Moneyfacts Inflation Beating Savings Accounts
 

Inflation Beating Savings Accounts

  • Moneyfacts' monthly report on the number of savings accounts available that will beat the current rate of inflation for basic rate taxpayers.*
  • Data last updated 18/11/14

October Commentary

  • Inflation figures released today show that the Consumer Prices Index (CPI) rose from 1.2% to 1.3% during October.
  • To beat inflation, a basic rate taxpayer at 20% needs to find a savings account paying 1.63% per annum, while a higher rate taxpayer at 40% needs to find an account paying at least 2.17%.
  • Of the 619 non-ISA accounts in the market today, there are 137 that basic rate taxpayers can choose to negate the effects of tax and inflation.
  • ISAs, however, present a slightly better picture with 130 out of 209 offering rates that beat inflation.
  • The effect of inflation on savings means that £10,000 invested five years ago, allowing for average interest and tax at 20%, would have the spending power of just £8,734 today – a fall of 12.66%.
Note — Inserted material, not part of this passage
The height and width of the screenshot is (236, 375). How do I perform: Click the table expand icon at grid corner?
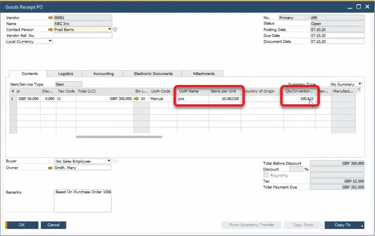(x=358, y=91)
Inflation Beating Savings Accounts


Sylvia Waycot,
Editor at
moneyfacts.co.uk

Inflation may have risen after three consecutive months of falls, but it still makes little difference to savers suffering from poor returns.

There is an abundance of ISAs that beat inflation, over half all cash ISAs in fact. However, it is the lack of decent returns that’s the big problem for savers, not choice.
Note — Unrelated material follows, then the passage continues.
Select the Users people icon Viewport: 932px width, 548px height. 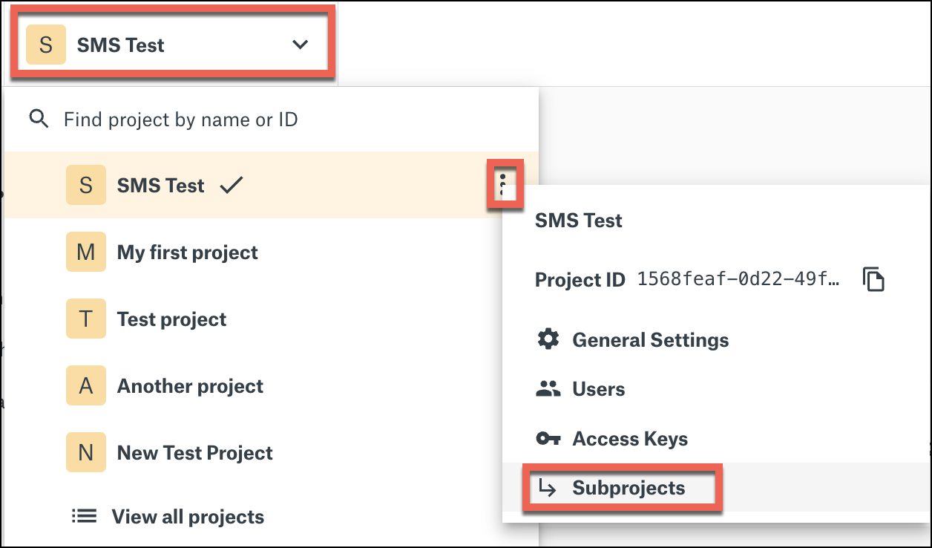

Today there are a total of 828 savings accounts on the market, but only 267 (135 fixed bonds, 130 ISAs and 2 notice accounts) pay enough interest to negate the effects of tax and inflation*.
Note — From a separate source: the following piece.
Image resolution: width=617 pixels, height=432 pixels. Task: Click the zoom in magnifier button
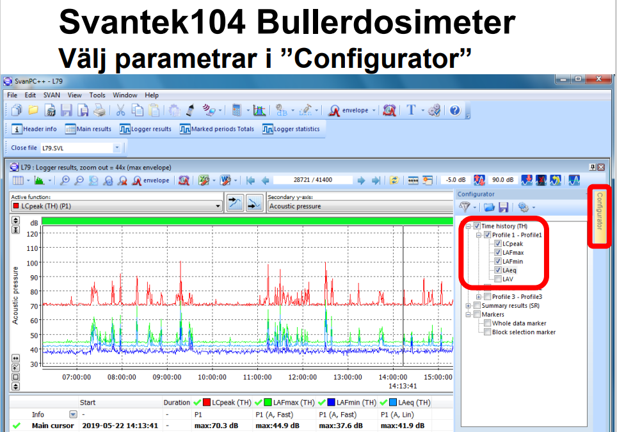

This time last year there were only 45 accounts to choose from, but despite the lack of choice, these savings deals paid better interest, so savers are in a worse situation today.

With the New Year fast approaching, savers are daring to hope because the much anticipated Pensioner Bonds launch in January, offering up to 4% interest. However, those looking to supplement their income will be disappointed as these won’t pay monthly interest. The average fixed return on standard monthly interest accounts is currently an inflation beating 1.83%.

What savers really want for Christmas is someone to shake up the market, so that providers start offering decent returns on their savings.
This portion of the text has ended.